* **Problem requirements**: In the data below, which lines hold the word "edit"? Copy them.

* **Given information**:
┌──

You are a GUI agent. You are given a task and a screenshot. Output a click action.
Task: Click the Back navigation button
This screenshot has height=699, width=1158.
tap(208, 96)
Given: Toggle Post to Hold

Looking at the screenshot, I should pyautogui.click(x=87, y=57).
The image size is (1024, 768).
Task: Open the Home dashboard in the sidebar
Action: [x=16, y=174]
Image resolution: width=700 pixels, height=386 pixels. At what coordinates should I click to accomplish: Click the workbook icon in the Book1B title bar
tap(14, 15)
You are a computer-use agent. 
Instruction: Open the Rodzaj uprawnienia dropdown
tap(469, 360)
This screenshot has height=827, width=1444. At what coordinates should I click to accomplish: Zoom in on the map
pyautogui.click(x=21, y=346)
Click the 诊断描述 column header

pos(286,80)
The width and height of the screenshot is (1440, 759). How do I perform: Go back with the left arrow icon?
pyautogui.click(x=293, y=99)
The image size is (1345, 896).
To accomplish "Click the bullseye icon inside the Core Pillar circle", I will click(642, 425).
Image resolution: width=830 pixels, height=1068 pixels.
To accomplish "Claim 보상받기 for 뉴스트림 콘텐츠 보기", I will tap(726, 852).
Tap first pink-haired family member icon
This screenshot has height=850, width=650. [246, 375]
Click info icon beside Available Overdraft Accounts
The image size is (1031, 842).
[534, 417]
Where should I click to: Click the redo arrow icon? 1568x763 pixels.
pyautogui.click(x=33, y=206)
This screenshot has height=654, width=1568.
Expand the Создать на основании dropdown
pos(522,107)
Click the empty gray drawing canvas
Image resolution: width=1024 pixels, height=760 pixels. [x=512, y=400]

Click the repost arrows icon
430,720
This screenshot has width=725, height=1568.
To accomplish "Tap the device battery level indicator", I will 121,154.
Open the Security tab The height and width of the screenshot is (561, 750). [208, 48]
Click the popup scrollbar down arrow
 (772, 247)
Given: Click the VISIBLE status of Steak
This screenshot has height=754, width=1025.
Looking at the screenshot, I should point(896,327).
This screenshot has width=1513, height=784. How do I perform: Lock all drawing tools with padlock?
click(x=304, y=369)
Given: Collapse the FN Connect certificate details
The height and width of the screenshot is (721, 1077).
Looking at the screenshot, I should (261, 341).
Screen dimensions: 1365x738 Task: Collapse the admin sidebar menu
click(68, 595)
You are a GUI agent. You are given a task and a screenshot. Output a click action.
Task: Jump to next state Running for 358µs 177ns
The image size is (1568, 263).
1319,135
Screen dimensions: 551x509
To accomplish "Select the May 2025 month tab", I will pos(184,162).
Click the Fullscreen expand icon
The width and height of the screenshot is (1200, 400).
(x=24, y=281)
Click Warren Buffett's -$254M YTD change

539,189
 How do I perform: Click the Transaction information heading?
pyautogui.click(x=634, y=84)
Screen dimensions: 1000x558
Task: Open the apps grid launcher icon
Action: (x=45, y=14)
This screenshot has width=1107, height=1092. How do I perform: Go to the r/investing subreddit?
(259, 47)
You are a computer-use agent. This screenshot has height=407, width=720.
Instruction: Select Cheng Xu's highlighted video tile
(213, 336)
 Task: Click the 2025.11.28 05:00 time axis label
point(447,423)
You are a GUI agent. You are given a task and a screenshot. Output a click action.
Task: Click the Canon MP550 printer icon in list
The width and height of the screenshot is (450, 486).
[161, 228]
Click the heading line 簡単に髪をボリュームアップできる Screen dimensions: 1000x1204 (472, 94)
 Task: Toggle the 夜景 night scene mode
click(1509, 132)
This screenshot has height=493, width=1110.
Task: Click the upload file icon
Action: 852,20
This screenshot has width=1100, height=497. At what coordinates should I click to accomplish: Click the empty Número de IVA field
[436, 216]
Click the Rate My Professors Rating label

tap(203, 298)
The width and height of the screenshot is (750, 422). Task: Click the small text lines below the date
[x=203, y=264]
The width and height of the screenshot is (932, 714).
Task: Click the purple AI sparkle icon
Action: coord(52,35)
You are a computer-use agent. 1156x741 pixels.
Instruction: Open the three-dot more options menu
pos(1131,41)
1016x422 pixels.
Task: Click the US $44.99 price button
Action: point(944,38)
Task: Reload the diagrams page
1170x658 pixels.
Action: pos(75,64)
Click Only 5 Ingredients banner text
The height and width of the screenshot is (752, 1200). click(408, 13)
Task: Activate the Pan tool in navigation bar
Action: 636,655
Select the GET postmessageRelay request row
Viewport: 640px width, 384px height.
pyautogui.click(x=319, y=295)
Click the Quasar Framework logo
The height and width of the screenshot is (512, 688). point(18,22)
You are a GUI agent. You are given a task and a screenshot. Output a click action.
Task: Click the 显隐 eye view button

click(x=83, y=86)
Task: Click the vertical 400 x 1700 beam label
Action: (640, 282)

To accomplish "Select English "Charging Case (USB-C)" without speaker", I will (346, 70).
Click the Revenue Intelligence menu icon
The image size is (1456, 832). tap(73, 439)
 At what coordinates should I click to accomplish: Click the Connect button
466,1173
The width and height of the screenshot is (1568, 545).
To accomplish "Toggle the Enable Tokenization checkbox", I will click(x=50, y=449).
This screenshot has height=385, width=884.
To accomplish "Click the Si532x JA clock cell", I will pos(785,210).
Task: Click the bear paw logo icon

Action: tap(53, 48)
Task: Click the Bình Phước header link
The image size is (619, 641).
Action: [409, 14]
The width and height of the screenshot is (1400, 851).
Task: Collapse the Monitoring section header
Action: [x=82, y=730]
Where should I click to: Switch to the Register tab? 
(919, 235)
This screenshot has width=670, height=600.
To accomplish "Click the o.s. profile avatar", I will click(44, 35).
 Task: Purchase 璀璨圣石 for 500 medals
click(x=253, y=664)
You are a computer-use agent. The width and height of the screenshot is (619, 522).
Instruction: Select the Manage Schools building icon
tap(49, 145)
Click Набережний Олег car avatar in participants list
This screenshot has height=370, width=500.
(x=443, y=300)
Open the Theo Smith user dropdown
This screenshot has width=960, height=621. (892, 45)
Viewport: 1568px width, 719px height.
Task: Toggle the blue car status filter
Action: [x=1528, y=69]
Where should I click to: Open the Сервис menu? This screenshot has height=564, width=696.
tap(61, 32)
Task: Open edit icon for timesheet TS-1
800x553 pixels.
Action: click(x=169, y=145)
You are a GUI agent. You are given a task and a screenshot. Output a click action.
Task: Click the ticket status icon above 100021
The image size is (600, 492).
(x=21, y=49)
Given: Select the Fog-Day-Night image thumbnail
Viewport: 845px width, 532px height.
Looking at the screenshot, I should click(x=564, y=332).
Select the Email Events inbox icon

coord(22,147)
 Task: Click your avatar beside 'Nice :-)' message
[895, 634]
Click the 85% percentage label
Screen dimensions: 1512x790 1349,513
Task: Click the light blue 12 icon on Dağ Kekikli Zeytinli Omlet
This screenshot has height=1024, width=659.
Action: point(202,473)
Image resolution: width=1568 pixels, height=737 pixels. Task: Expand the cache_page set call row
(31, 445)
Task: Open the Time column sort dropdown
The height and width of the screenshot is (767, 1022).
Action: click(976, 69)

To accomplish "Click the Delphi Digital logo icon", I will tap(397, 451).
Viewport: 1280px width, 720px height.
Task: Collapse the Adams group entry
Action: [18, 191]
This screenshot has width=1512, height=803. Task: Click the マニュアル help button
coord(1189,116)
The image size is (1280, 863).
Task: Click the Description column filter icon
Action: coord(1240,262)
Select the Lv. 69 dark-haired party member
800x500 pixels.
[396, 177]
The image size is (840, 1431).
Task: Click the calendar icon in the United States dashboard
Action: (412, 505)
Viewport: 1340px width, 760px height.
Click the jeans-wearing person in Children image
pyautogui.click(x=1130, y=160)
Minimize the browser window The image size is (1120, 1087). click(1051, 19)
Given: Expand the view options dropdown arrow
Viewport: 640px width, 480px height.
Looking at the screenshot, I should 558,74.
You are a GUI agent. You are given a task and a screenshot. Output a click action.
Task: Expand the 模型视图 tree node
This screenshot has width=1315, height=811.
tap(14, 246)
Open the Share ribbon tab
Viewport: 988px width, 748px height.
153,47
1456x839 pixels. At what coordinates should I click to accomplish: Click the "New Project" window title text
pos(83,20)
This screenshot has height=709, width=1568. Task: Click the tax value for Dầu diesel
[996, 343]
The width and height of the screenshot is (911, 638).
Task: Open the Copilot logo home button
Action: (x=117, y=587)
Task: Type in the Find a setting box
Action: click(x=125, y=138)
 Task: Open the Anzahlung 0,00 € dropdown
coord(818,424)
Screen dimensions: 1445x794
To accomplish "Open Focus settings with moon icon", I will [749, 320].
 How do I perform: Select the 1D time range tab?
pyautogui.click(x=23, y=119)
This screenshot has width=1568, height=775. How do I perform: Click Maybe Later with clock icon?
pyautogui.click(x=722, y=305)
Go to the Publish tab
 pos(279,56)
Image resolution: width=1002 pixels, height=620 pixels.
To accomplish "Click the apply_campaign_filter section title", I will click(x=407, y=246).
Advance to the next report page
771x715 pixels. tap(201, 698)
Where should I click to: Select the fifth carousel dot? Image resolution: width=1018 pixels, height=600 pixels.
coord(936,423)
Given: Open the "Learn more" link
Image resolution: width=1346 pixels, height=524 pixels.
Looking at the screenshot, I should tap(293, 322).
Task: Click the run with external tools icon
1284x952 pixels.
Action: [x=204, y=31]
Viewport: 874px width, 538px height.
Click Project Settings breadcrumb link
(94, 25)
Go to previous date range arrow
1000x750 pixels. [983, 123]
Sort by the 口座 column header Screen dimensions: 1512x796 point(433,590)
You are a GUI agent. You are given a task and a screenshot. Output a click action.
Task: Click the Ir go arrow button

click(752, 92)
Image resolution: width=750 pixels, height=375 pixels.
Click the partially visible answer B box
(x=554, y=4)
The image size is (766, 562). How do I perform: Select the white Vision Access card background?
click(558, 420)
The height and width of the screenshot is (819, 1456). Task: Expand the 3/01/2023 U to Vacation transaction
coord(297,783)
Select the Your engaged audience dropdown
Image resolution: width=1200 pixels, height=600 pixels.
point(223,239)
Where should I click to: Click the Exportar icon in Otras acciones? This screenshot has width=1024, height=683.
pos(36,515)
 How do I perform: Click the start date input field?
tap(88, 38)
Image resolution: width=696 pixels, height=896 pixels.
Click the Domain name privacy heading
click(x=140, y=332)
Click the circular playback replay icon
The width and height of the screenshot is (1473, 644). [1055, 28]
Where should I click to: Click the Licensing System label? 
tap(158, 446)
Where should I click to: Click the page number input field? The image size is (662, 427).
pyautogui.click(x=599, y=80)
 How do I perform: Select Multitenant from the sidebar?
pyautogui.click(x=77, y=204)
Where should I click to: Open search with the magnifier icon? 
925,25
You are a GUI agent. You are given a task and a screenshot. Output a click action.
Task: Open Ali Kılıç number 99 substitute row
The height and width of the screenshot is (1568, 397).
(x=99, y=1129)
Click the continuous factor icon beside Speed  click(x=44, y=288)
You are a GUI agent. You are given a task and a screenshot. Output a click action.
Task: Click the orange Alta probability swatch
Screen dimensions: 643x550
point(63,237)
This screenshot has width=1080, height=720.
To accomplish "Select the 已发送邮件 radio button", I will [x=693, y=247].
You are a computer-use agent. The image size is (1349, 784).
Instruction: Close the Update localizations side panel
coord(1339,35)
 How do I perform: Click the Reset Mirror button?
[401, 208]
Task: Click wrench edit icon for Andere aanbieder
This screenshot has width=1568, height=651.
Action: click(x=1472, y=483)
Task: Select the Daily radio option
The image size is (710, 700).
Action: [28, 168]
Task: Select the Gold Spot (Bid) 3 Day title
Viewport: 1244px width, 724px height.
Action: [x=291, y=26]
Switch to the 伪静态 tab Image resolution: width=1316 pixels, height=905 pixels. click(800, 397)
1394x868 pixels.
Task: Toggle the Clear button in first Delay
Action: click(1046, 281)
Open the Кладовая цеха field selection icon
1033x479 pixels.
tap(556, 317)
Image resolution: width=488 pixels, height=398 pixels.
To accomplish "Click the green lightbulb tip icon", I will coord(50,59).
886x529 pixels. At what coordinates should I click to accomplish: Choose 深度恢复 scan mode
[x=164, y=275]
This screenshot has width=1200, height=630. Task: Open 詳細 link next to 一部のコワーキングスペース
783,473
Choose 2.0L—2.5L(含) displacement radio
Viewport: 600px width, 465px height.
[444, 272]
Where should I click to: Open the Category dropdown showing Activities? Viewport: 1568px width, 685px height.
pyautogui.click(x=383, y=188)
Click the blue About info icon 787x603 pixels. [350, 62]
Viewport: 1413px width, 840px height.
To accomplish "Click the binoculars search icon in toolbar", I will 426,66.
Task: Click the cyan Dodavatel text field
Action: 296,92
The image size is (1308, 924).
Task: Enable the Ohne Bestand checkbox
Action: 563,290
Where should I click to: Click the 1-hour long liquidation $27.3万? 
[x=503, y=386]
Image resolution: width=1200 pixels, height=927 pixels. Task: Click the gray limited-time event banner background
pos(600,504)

└──

* **Response area**:
Task: Open edit icon for timesheet TS-1
Task: Click wrench edit icon for Andere aanbieder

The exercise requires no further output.